Obama, speaking via video, called 23-time Grammy winner JAY-Z "the embodiment of the American Dream" for his rise from a poor New York neighborhood to a billionaire songwriter, record executive and businessman.
JAY-Z, 51, seemed overwhelmed by the tributes, which included one from comedian Dave Chappelle.
"That's a lot. Trying to make me cry in front of all these white people!" he joked. "Growing up we didn't think we could be inducted in the Rock & Roll Hall of Fame. We were told that hip-hop was a fad."
Swift opened the show with a pop version of "Will You Love Me Tomorrow" while Jennifer Hudson sang "A Natural Woman" in honor of the singer-songwriter King, 79, who led the audience in a singalong of her hit "You've Got a Friend."
"I can't remember a time when I didn't know Carole King's music," said Swift, calling her 1971 "Tapestry" album "a watershed moment for humans in the world with feelings."
The ceremony in Cleveland, Ohio, was packed with A-listers including Dr. Dre, Eminem, Jennifer Lopez, Lionel Richie and Keith Urban.
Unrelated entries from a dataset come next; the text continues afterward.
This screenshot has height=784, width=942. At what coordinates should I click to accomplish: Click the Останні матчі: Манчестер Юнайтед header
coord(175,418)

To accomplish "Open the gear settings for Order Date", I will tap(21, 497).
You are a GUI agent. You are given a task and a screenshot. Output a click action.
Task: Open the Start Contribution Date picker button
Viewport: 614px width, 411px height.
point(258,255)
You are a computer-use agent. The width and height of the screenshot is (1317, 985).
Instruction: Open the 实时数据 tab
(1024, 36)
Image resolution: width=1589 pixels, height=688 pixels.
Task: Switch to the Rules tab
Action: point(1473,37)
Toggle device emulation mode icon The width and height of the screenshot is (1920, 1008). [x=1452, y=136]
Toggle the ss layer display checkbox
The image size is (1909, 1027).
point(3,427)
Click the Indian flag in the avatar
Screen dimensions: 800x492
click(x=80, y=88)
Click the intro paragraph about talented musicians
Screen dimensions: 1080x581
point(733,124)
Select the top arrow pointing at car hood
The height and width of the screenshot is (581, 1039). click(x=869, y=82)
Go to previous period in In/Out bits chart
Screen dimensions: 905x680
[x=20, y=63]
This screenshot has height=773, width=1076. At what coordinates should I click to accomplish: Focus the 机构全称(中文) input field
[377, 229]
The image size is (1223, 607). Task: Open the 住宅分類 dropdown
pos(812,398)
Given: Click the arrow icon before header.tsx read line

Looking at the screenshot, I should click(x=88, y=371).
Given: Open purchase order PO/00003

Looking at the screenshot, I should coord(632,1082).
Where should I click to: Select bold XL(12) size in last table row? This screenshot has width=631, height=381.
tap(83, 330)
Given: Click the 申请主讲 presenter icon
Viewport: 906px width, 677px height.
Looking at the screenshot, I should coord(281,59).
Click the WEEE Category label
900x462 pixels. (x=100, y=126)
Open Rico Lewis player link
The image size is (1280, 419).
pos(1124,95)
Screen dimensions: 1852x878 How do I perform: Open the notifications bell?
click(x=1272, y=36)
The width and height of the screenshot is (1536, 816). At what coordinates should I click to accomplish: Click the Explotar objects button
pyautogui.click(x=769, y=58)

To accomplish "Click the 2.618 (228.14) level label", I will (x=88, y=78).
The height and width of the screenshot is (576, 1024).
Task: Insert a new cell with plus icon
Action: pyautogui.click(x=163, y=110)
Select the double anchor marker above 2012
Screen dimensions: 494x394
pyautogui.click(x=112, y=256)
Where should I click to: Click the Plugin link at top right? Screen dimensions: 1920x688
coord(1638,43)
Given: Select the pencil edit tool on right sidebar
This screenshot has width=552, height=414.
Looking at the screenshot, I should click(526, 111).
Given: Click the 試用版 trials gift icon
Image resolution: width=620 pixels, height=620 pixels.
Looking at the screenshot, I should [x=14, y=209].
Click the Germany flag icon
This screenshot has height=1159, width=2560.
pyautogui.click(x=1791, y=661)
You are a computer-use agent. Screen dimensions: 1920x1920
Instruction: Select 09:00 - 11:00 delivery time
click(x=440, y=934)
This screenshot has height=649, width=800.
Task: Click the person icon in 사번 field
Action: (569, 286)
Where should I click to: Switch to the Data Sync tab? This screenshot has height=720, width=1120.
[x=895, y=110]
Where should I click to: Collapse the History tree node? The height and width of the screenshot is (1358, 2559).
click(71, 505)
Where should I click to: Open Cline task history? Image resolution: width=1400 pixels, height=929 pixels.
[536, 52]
Christina Aguilera led a medley of Turner's biggest hits.
The "Simply the Best" singer, who now lives quietly in Switzerland, was unable to attend Saturday's ceremony but sent thanks by video.
"If they're still giving me awards at 81, I must be doing something right," Turner said.
Turner was first given the honor in 1991 with her former husband Ike Turner but on Saturday she was celebrated for her even bigger solo career in the 1980s and 1990s.
King and Dave Grohl were also two time honorees. King had previously been inducted with her songwriting partner Gerry Goffin, while Foo Fighters frontman Grohl was a member of grunge band Nirvana which was inducted in 2014.
McCartney said he and Grohl were both "ordinary kind of goofy" kids who had somehow fallen into rock and roll music.
Female 1980s rock band The Go-Gos, rapper LL Cool J, German electronic pioneers Kraftwerk and the late Billy Preston were also inducted.
American multi-instrumentalist Todd Rundgren, 73, was a no-show from his own induction ceremony. Rundgren had said he would not attend because he didn't consider music to be a contest.
The honors recognize artists who have spent more than 25 years in the music industry. They are selected based on ballots sent by the Rock & Roll Hall of Fame to more than 1,200 artists, historians and members of the music industry. Members of the public also provided votes.
The 2021 ceremony will be broadcast on cable channel HBO on Nov. 20.